**MATERIAL PROVIDED**:
------
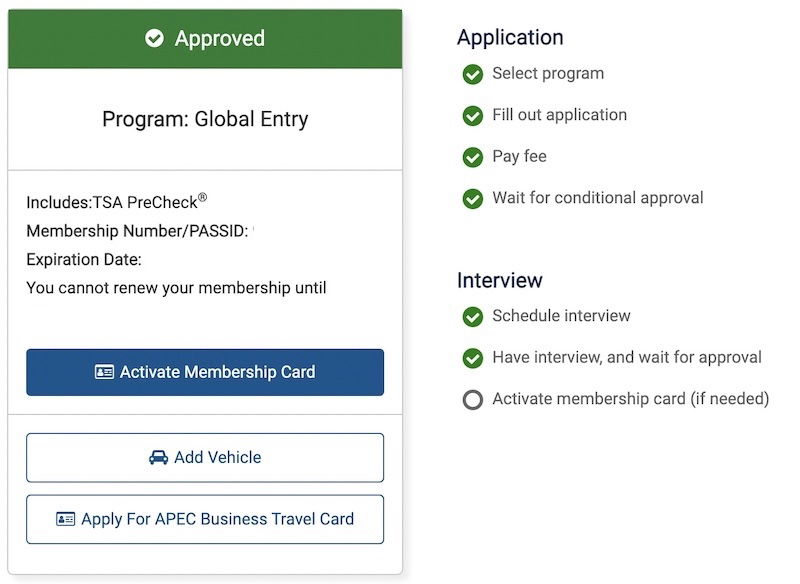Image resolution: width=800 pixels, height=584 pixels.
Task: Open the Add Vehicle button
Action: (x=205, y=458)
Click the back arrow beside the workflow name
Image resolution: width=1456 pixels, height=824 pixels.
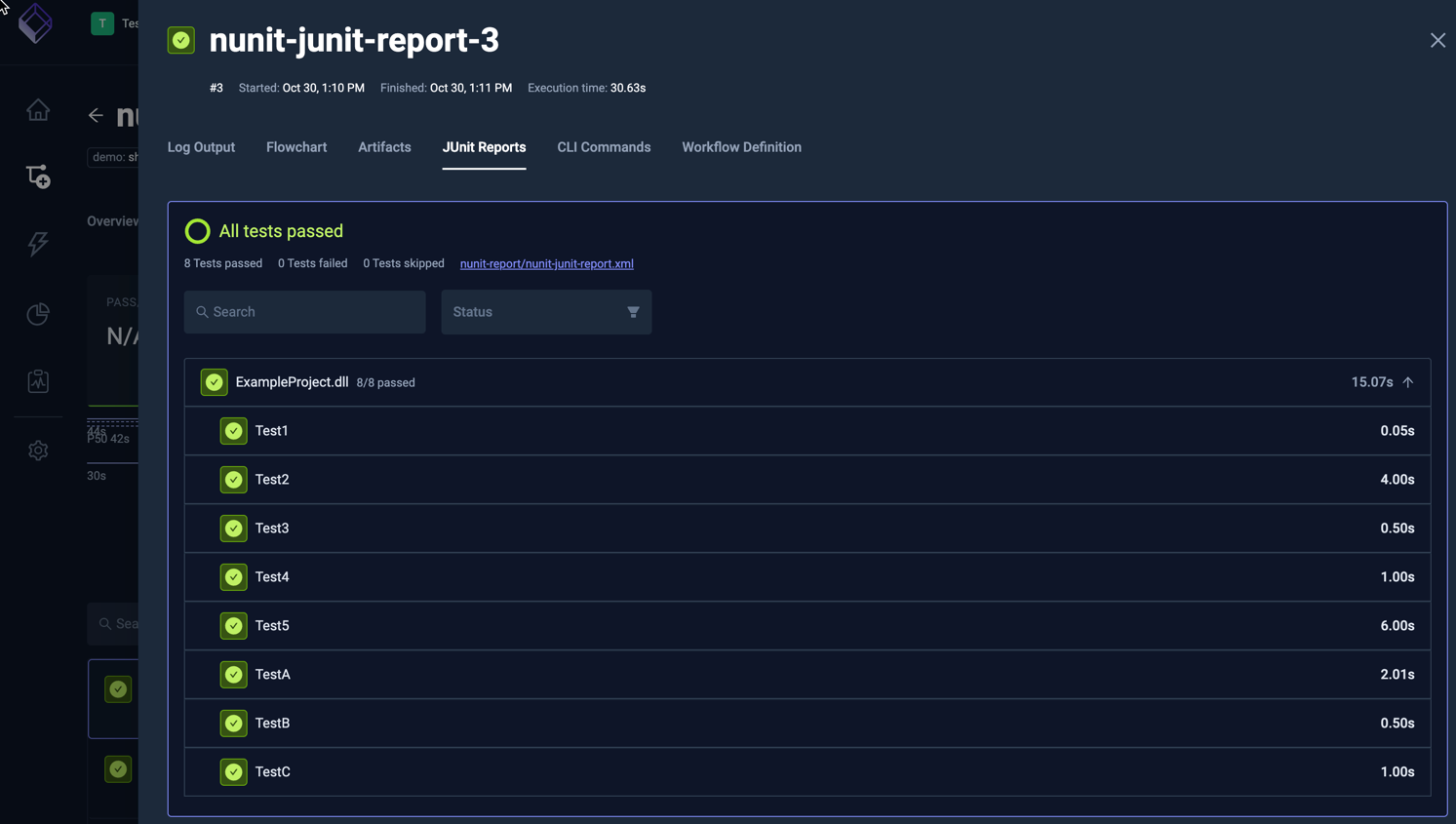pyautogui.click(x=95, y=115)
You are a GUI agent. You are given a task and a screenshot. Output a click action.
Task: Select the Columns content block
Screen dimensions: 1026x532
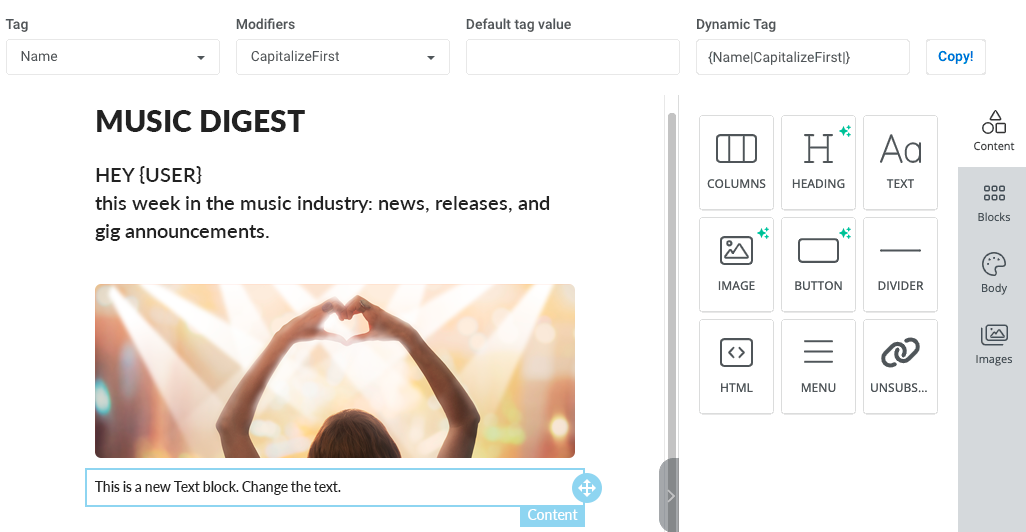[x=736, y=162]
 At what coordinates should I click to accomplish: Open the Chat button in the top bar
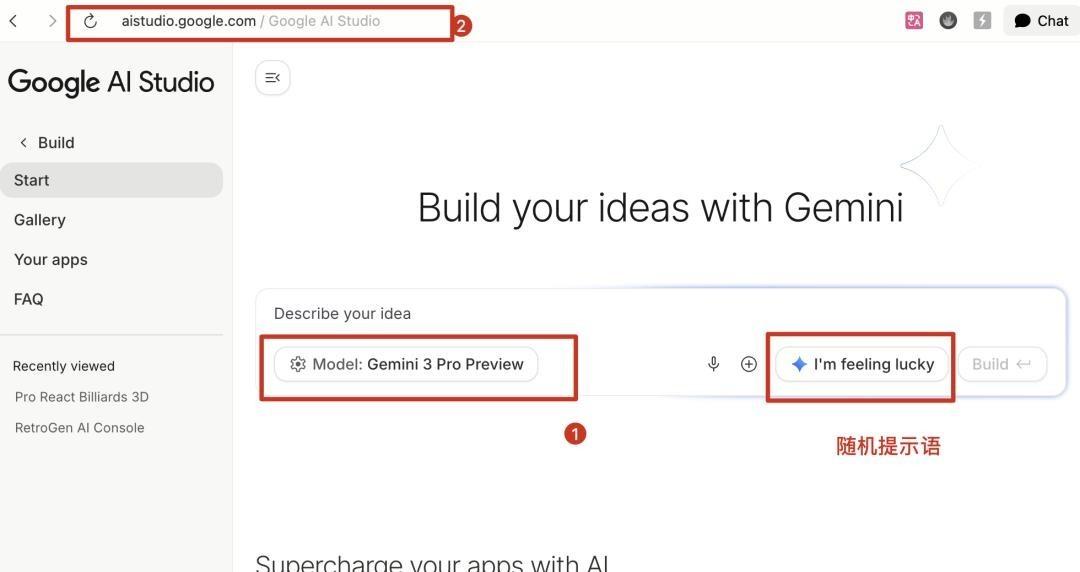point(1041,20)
------
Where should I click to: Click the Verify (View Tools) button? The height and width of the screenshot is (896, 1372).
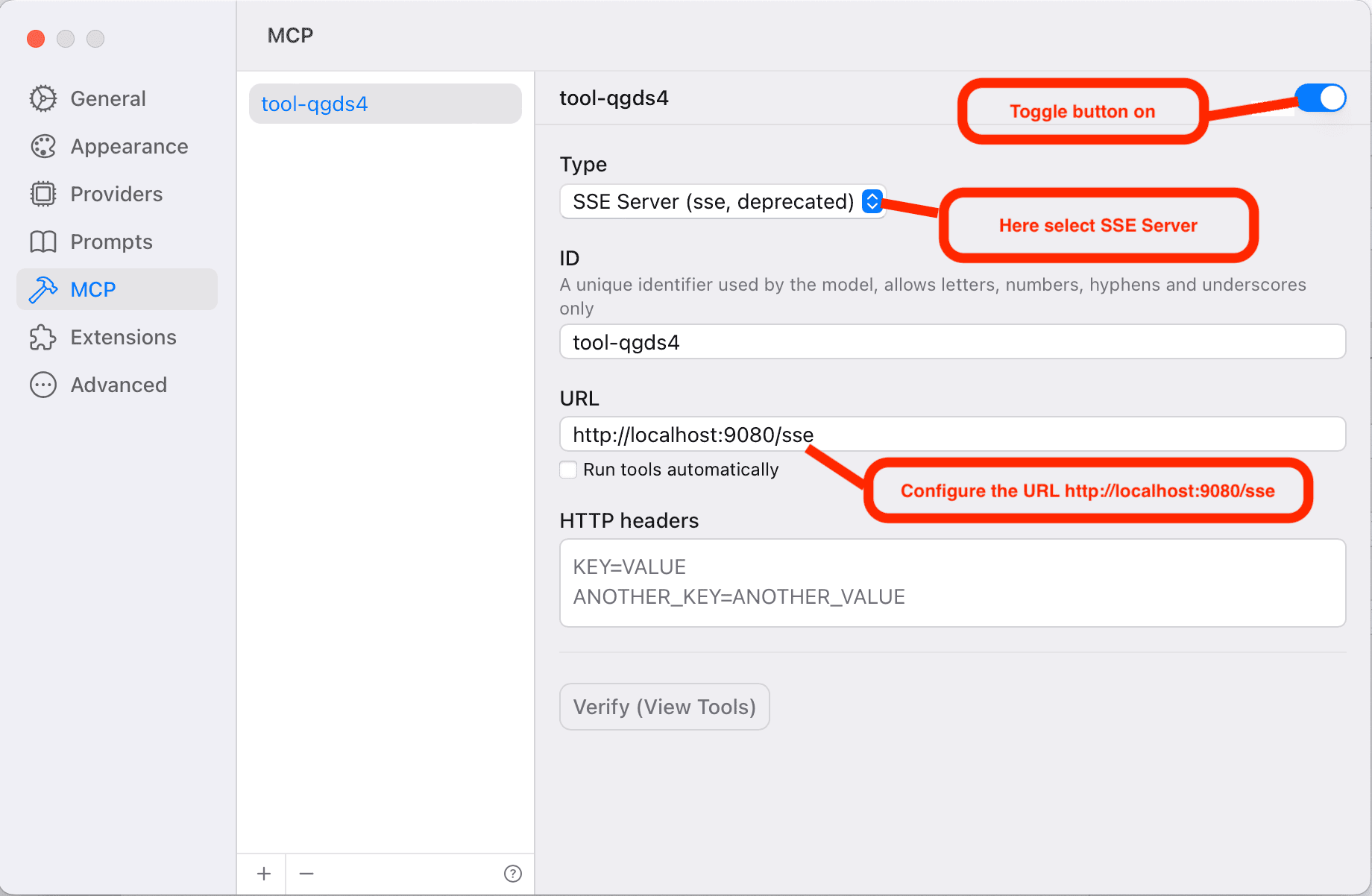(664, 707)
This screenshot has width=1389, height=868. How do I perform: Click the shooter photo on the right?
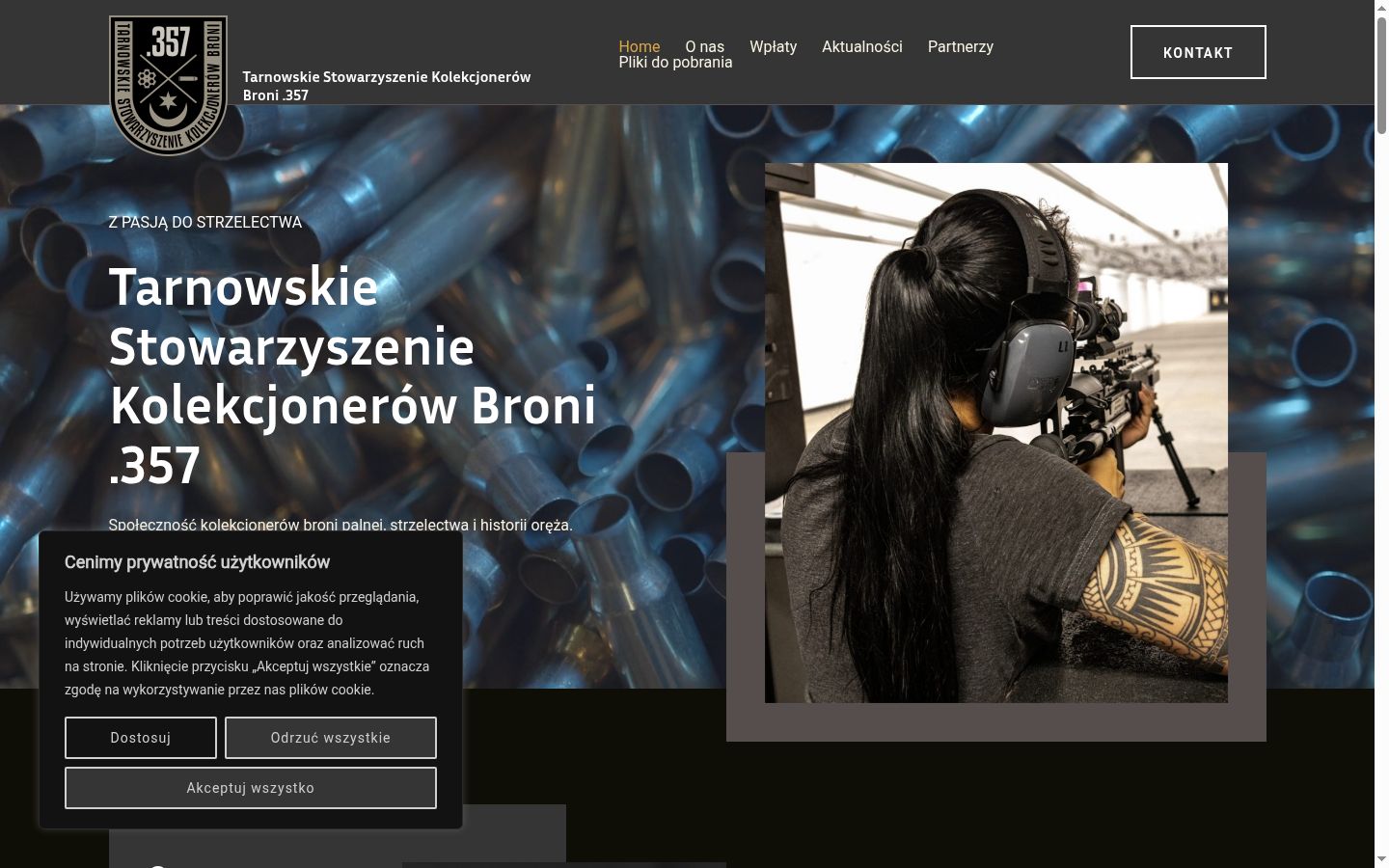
------
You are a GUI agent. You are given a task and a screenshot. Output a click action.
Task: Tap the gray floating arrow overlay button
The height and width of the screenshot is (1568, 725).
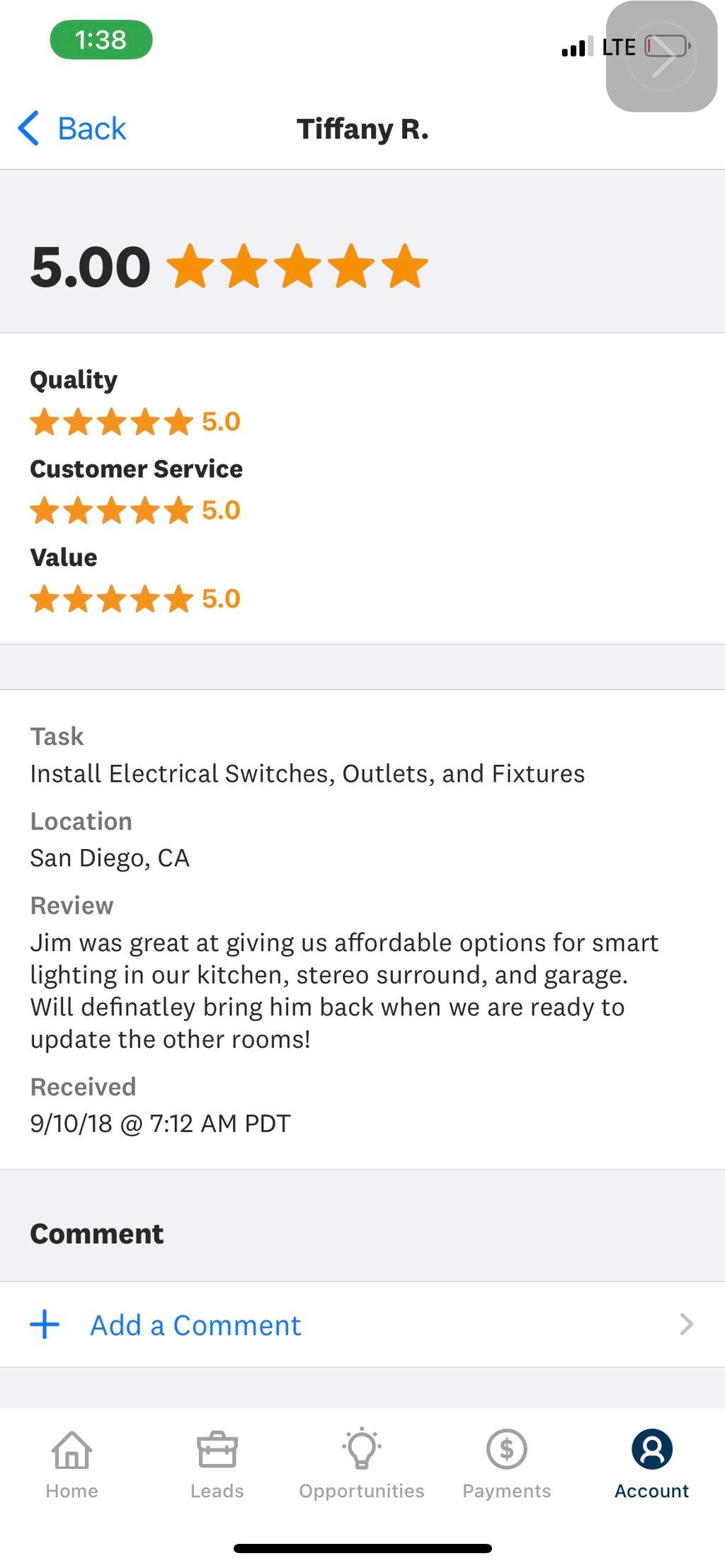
------
**WHAT YOU NEED TO DO**:
Wherever the string "arrow" appears in a line of the records above, copy that line.

**SOLVED EXERCISE**:
Click the back arrow beside the workflow name
Task: Tap the gray floating arrow overlay button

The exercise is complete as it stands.